Man will immer wissen, was als nächstes kommt. Trotzdem haben sie alle einen gewissen Wiedererkennungswert. Dandi und Tal Mashiach meinten, einfache Lieder über Lebenserfahrungen seien immer der Kern. Die Harmonien und Rhythmen seien dabei wie die verschiedenen Gewürze. «It’s songs in different dressings». Bei der Frage nach einer Beschreibung ihrer Musik muss die Sängerin einen Moment nachdenken. Es sei eine Mischung aus allen Musikstilen, die sie mag. Weiter nennt sie Neo-Soul, R&B, Jazz und Musik aus dem Nahen Osten.

Dandi - "Paris" @ musig im pflegidach, Muri

Where are you going?

Das ist der letzte Song auf ihrem neuen Album, und der zweitletzte, den sie am Sonntag gespielt haben.
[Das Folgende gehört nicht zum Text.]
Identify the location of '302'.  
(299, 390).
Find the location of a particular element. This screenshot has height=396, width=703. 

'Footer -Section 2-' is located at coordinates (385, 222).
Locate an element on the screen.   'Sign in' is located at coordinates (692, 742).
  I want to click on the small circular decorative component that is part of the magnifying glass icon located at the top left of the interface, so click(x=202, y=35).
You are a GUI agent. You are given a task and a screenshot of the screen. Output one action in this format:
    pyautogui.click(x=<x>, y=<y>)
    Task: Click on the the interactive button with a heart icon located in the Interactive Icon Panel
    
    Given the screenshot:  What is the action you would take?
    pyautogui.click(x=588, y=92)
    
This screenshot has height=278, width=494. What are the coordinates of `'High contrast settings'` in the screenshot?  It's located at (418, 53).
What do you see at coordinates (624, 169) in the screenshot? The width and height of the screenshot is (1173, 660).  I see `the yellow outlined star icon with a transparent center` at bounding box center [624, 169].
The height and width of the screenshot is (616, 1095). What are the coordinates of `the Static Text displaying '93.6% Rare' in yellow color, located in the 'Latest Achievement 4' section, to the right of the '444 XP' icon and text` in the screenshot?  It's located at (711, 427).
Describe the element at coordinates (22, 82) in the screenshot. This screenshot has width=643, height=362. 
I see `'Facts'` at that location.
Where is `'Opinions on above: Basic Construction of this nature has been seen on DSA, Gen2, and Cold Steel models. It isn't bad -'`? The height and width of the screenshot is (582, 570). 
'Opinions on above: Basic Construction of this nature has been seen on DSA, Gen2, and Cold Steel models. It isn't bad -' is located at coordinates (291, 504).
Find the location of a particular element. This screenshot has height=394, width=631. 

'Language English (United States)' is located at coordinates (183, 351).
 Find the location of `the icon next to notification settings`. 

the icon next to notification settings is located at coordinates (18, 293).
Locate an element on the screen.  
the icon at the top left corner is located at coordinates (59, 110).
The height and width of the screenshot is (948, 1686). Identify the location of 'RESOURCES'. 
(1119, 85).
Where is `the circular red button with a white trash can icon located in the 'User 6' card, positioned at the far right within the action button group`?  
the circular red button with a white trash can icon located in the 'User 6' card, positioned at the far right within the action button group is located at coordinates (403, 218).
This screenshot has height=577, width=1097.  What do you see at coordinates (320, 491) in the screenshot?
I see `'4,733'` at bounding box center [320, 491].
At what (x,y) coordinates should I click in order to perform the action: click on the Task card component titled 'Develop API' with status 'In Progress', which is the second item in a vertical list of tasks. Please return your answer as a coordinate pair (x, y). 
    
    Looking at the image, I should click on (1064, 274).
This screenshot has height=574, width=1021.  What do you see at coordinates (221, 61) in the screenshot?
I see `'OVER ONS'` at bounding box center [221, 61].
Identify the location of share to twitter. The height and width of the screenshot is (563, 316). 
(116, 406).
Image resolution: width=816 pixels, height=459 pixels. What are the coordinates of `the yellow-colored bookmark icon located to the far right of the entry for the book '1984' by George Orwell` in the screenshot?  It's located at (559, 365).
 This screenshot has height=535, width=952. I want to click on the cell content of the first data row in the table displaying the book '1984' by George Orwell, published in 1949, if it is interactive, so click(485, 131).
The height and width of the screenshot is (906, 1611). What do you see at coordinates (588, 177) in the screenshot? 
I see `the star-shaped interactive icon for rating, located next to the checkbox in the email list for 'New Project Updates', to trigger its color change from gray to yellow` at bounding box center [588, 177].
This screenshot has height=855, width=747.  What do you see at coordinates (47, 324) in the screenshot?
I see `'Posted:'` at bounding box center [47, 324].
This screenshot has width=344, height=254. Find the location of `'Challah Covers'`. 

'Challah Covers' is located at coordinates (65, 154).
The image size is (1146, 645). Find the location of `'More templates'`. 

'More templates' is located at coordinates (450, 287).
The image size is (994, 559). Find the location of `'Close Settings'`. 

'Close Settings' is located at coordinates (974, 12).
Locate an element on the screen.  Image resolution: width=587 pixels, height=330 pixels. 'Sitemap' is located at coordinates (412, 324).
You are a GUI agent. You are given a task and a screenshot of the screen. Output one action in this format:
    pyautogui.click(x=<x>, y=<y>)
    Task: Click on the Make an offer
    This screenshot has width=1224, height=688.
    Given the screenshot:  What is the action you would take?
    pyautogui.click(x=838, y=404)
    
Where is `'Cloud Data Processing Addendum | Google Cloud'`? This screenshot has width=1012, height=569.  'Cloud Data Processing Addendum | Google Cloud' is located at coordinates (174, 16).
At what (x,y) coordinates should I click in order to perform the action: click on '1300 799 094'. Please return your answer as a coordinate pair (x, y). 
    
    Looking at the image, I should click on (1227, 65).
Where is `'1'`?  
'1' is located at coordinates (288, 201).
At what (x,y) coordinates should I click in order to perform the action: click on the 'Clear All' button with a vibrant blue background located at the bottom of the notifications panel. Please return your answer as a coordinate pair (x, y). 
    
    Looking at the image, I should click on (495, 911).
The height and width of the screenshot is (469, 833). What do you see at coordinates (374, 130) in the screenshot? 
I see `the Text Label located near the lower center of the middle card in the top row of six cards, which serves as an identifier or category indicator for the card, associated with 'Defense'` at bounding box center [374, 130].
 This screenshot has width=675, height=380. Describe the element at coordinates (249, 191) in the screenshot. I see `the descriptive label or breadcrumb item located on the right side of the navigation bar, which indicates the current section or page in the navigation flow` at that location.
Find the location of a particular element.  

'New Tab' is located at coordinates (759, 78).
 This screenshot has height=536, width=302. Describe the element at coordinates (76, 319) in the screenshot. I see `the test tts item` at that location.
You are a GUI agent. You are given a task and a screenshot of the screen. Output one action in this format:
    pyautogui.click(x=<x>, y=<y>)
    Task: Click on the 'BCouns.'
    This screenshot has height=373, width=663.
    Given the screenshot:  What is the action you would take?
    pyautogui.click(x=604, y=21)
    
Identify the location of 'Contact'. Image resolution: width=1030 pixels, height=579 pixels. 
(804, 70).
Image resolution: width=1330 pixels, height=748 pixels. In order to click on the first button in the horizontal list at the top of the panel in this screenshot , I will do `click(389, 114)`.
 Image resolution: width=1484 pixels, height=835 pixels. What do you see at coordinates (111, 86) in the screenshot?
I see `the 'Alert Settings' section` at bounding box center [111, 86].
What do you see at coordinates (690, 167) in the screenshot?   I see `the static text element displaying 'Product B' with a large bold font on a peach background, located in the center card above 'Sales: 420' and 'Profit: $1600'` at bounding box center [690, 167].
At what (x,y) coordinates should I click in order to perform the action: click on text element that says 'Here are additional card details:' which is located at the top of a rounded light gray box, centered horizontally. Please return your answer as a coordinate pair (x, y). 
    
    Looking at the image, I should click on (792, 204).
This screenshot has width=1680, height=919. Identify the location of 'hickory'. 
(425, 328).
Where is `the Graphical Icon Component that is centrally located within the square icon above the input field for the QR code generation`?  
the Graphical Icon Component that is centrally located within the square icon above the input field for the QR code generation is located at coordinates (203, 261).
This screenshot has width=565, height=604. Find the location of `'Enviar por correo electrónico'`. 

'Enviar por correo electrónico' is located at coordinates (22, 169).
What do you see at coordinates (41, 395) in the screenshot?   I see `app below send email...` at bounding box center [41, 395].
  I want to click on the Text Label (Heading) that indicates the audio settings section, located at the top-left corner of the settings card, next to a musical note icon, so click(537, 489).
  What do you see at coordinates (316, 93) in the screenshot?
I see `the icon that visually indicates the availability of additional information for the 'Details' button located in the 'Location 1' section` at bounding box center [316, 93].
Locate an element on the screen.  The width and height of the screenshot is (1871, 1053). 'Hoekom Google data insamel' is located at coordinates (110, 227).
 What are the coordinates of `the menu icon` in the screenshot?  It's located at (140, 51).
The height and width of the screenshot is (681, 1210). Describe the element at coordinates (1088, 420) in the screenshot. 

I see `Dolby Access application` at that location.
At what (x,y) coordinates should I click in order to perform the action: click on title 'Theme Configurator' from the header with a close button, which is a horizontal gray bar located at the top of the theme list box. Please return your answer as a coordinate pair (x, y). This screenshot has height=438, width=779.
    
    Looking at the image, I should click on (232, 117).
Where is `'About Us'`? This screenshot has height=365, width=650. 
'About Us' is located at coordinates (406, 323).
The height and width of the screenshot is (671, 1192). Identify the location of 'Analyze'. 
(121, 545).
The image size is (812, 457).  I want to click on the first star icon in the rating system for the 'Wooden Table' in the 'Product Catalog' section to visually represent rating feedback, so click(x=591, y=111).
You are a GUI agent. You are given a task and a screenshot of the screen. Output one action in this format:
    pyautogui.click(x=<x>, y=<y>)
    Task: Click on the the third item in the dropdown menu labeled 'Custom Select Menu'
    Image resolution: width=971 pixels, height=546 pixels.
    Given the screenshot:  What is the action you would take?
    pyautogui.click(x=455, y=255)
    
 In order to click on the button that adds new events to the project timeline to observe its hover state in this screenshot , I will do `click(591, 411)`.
Passend dazu wollte ich wissen: «Where are you going?» Halb im Scherz antwortete Ofri Nehemya, die Carnegie Hall (weltberühmtes Konzerthaus in New York) wäre ein Traum für ihn. Insgesamt ist es der Gruppe wichtig, in dieser engen Formation weiterzuspielen und ihre Musik in die Welt hinauszutragen, dabei möglichst viel zu entdecken, Leute kennenzulernen und sich zu verbessern. «See where it brings us». Ich bin auf jeden Fall auch gespannt, wo es hingeht, und ich bin bereit, die Tickets für die Carnegie Hall zu buchen, um die Band zu sehen, bei deren Albumtaufe ich dabei war.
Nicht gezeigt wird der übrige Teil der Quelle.